BoggsxFinnick
Ever wondered why Boggs was so impressed of the sight of Finnick Odair in his underwear?
I knew from the first moment I stared into his sea-green eyes, I was in love. His chiselled face, the way his bronze-coloured hair glittered in the light. Everything about him fascinated me, pulling me in with his God-like charms. I would often spend my nights simply watching him sleep in his hospital bed, I would do anything to make him mine and I would always be close so if anything happened I could be his hero. I ignored my timetable, choosing to follow Finnicks activities instead. I never let him see me, but he always knew someone was there. I even contemplated killing Annie, her mind was already dead, I was just helping her body catch up. It wouldn't be hard, a pill in her food, a blow to the back of her head, a pillow over her face. I thought of everything, alibis, evidence to suggest someone else, I even planned a time. But then we were called to the Capitol for war. A moment of torture, and a moment of bliss, was when he arrived in front of me in his…revealing underwear, wiggling about, and I thought he loved me back. That's when I told him.
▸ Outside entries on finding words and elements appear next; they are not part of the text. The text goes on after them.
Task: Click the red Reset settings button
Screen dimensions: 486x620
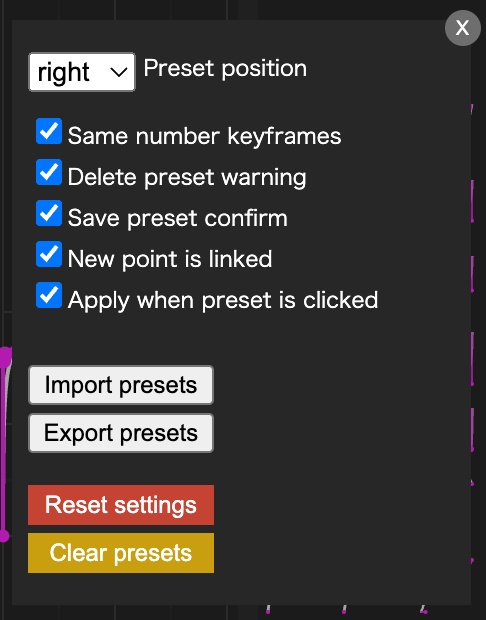Action: pos(121,505)
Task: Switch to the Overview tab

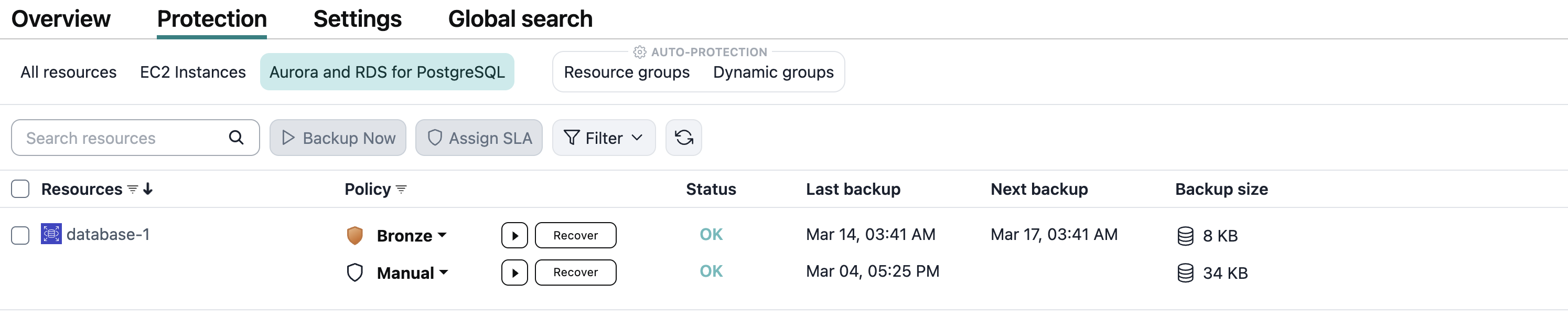Action: [61, 19]
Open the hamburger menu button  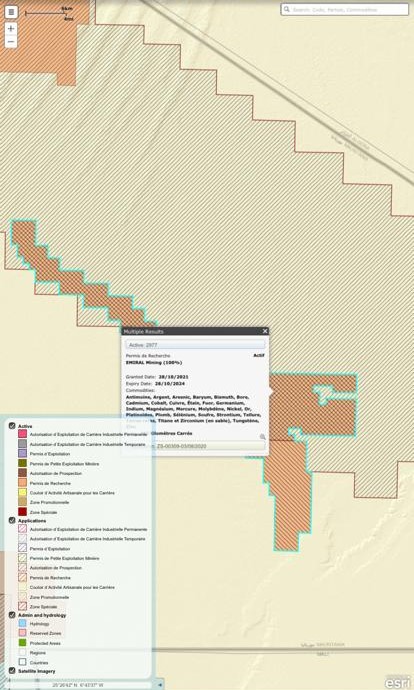pos(11,12)
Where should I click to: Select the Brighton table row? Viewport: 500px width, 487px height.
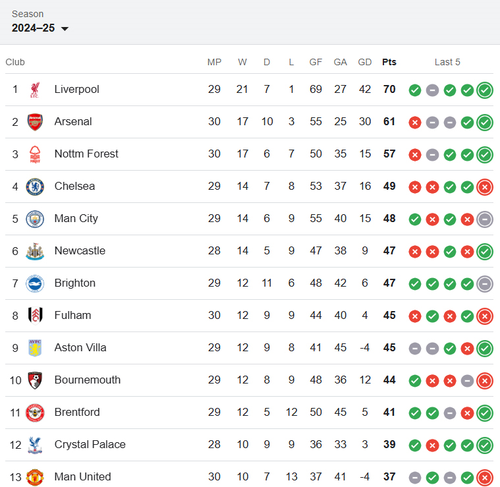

In the privacy of our shared tent, I revealed my secret admiration. He took it badly, calling me psychotic when I told him I watched him sleep, or hadn't been further than 100 metres away from him since he arrived. I didn't let this faze me and I moved in for the thing that I really wanted. To press my lips again his own is all I desired. But as I tried, he pushed me out of our tent, into the pouring rain, shouting
"WHAT THE FUCK ARE YOU DOING?" Even these words sounded divine in his seductive voice. In that brief moment I knew I could never be his, that reality clouded every thought, every decision I made. When we went through the pod-lined streets of the capital, my guard was down, and I paid for that with my life.
I was distracted by the sexy walk of my forbidden love, I didn't even notice the explosion until it was too late, I tried to cry out Finnicks name, but my voice was too weak to call out the name of a God. With my last words a whisper, my life drained out of me, without ever receiving the love from my obsession.